It was an enjoyable evening, although we missed having Rachel with us. She arrives on Tuesday from Phoenix to stay for a month. Next Saturday, she sings the full gig, arranged by Clare at 'The Apothecary' tea room which we've been preparing for over the past month. I'm hoping she won't be too jet-lagged after four days back home.

I was surprised at how tired I was at supper, perhaps due to all the extra physical exercise wielding a large paintbrush and bending down a lot earlier in the day. Although I walk a lot, it's not the kind of activity I'm used to, and for that, I pay the price.

Thursday, 28 September 2017

Homecoming

I woke up at 05.20 with nearly seven hours reasonable sleep behind me, and was relieved to find I could move reasonably well, as long I moved carefully. After breakfast and a final inspection of the house, I locked the house and walked to Montreux gare for the 07.24 train with twenty minutes to spare. As this train stops only at Lausanne and Genece Cornavin before the airport, it's one of the fastest of the day, an hour and ten minutes. It's crowded with commuters, students, teachers and business workers, as well as heavily laden travellers destined for the airport. I had to walk through a couple of carriages to find an empty luggage rack, let alone a seat. 

Having found both, I went to sit down, and was greeted by a smiling friendly face - Bethany-Ann, who'd been in church with her five year old daughter yesterday for the midweek Communion service, such a delightful surprise. She teaches English in both Lausanne and Geneva's Webster Universities, travelling this route by train to work several times a week. So instead of gazing at the sunrise over the lake and dozing, I enjoyed an hour's good conversation all the way to Geneva. 

Bethany-Ann's father is a retired American Lutheran pastor in Philadelphia. She teaches students from around the world, many from Arab countries. She said how filled with hope her Saudi students are at the rise of a young Crown Prince able to give them a voice through his progressive thinking and actions. Her younger sister is an academic who began as a French graduate to learn Arabic and now researches and writes on Islamic culture. Bethany-Ann is married to a Kosovan Muslim who was a refugee at the time of the Yugoslavian war and made his home in Switzerland. Such is the everyday diversity of a significant proportion of the inhabitants of Switzerland. It made for a happy conclusion to my stay.

The airport was busy. Twenty minutes to drop off my suitcase, but only ten minutes to go through security. The flight landed at Bristol ten minutes early, and I was soon on a bus for Temple Meads station. My twenty minute wait for a train turned into a half an hour wait, as the train was delayed due to 'cows on the line', which makes a change from 'leaves on the line' I suppose.
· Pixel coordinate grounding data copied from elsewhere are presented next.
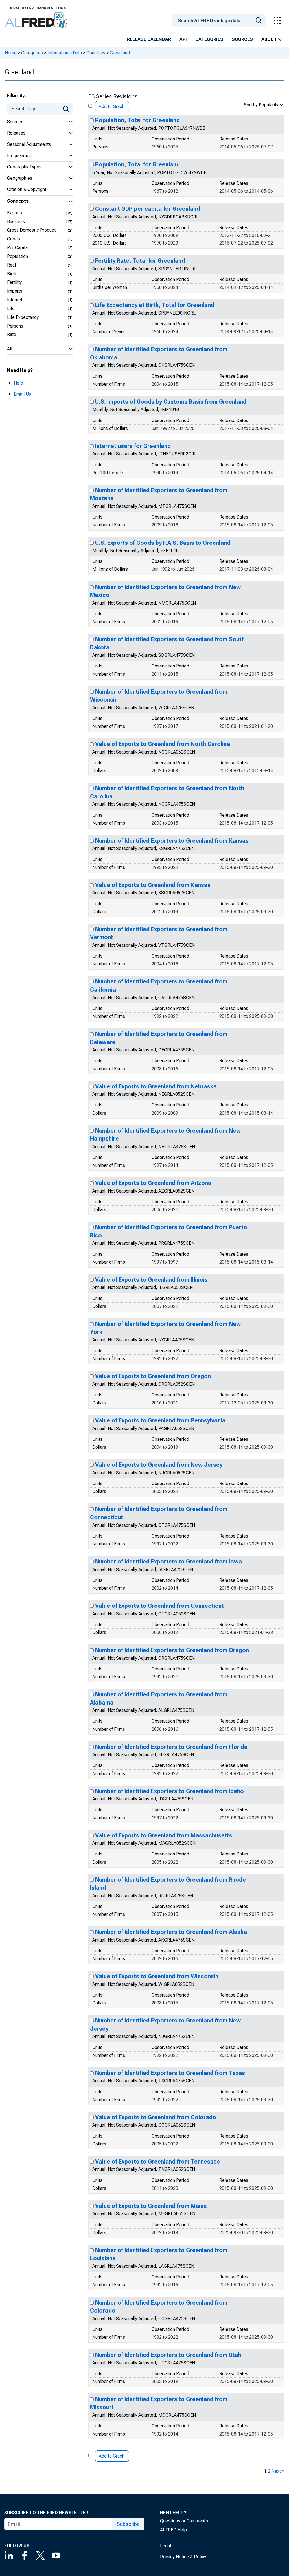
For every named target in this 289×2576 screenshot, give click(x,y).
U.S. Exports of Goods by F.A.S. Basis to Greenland (162, 542)
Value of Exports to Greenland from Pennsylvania (160, 1420)
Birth (11, 273)
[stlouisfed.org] (35, 7)
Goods (13, 238)
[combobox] (220, 20)
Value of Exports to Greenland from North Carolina (162, 744)
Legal (165, 2545)
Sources (242, 39)
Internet (14, 299)
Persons (15, 326)
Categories (209, 39)
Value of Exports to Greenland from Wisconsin (156, 1976)
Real (11, 265)
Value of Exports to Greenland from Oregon (153, 1376)
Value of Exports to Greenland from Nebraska (156, 1086)
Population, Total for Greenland (137, 120)
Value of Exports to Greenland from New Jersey (158, 1464)
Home (11, 53)
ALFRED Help (173, 2530)
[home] (37, 20)
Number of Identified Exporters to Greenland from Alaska (171, 1932)
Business (16, 221)
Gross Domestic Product (31, 230)
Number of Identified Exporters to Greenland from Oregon (172, 1650)
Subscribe (128, 2524)
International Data (64, 53)
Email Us (22, 394)
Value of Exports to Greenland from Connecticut (159, 1605)
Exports (14, 213)
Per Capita (17, 247)
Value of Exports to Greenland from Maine (151, 2205)
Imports (14, 291)
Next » (278, 2471)
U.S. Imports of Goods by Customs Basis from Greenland (170, 401)
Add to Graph (111, 106)
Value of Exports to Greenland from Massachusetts (163, 1835)
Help (18, 383)
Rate (11, 334)
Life (11, 308)
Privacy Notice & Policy (183, 2556)
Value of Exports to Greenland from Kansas (153, 885)
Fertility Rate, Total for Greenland (140, 260)
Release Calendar (149, 39)
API (183, 39)
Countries (95, 53)
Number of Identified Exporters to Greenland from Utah (168, 2354)
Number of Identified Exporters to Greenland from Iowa (168, 1561)
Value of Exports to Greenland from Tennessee (157, 2161)
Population (17, 256)
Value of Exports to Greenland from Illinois (151, 1279)
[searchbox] (220, 21)
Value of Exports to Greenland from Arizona (153, 1183)
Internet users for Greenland (133, 446)
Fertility (14, 282)
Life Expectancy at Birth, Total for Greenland (154, 305)
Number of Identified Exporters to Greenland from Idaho (169, 1791)
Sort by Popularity (261, 104)
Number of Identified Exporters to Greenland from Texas (170, 2073)
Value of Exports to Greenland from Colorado (155, 2117)
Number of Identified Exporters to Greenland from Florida (171, 1746)
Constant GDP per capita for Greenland (147, 208)
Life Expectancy (23, 317)
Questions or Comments (184, 2521)
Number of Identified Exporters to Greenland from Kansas (172, 840)
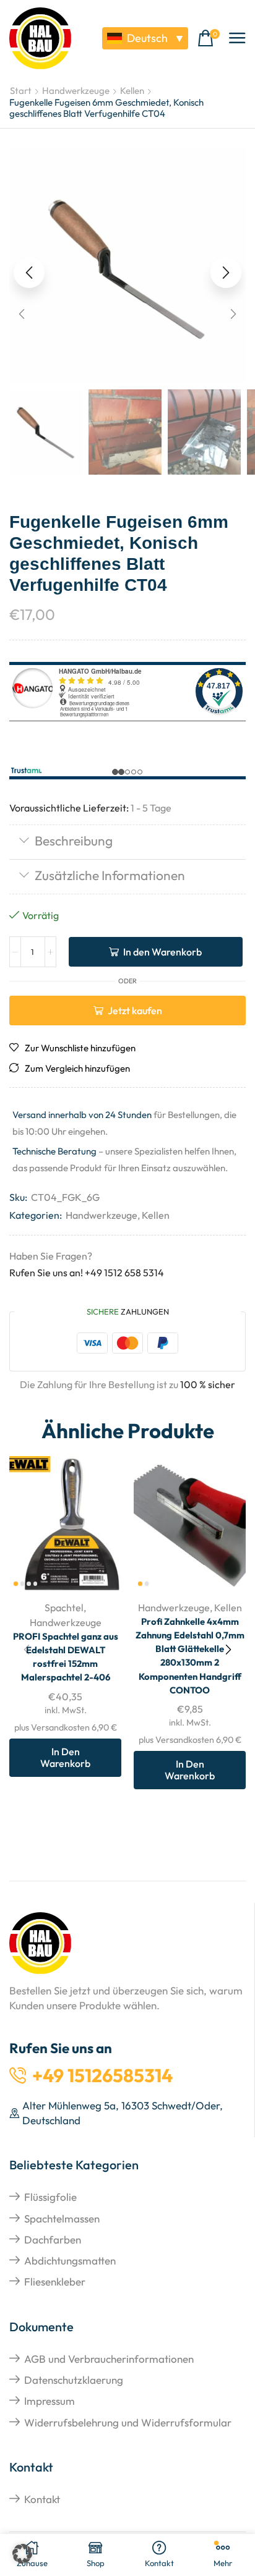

Clare met me with the car at Cardiff Central, to save me lugging my case to the nearest bus stop. Home by two.

As ever, there were Windows PCs to be updated and made fit for purpose, before attempting any work on them. Sister in Law Ann arrived for the weekend at four, and Owain at six, then we walked together to 'La Cuina', the Catalan restaurant at the bottom of King's Road, for the first of Clare's birthday meals, a superb gourmet affair with an excellent bottle of Catalan wine from Vallibona de les Monjes, due north of Tarragona. Unfortunately, it rained on us as we walked home, not that it dampened our spirits after a splendid night out.
  


Saturday, 26 September 2015

Tedious work but family pleasure nevertheless

This morning was given over to Sunday sermon writing. Rachel sent a message to tell us she'd won a local song writing competition for the Verde Valley River Association festival in Arizona, and would get to perform this live on stage tomorrow. We're thrilled for her. She's had such a tough time of it lately moving house in difficult conditions with little help, but she's come through, nevertheless.

Afterwards I began to think about acquiring independent web hosting for the CBS RadioNet site. With just a little surfing, I found a decently priced basic package with Host.com, and signed up for it. Next step will be to transfer our pages there and get them to work, a job I haven't done in ten years, so will need to re-learn, if I want to keep the layout and design of our existing pages on Google Sites. The sheer difficulty I had trying to link up some new company domain names to Google web hosting, since the company has changed its web security frontiers, left me feeling that we'd be better served by a simple and more easily controllable resource. Here's hoping I can make this work! 

Satisfaction with my efforts at database migration quickly faded today when Julie found some transfer anomalies I hadn't noticed. She was very kind about it, but this puts complete transfer to Libre Office Base on hold for another week. It may not be a fatal error, but I have to re-visit the creation process once more from the data source with a CSV file error check and then re-build - probably the fifth time I've done this recently. Errors, while frustrating, provide experience in the use of the Base program, and that's valuable as I find my memory for new routines of an abstract nature quickly fades. By the time I left the office, I'd got as far as making a better complete data table. All that remains now is to finish the job recreating display forms.

Owain came over early evening for a supper outing to La Cuina, a local Catalan restaurant at the bottom of King's Road, in honour of Clare's birthday, which actually falls on Sunday. The food was excellent, and so was the wine, from the Lleida area. One of the people running the restaurant is a teacher who proposes to launch a Spanish conversation group shortly. I put my name down on her list. It's high time to make use of all that I've been pumping my head with daily for the past nine months, using the Duo Lingo Spanish app.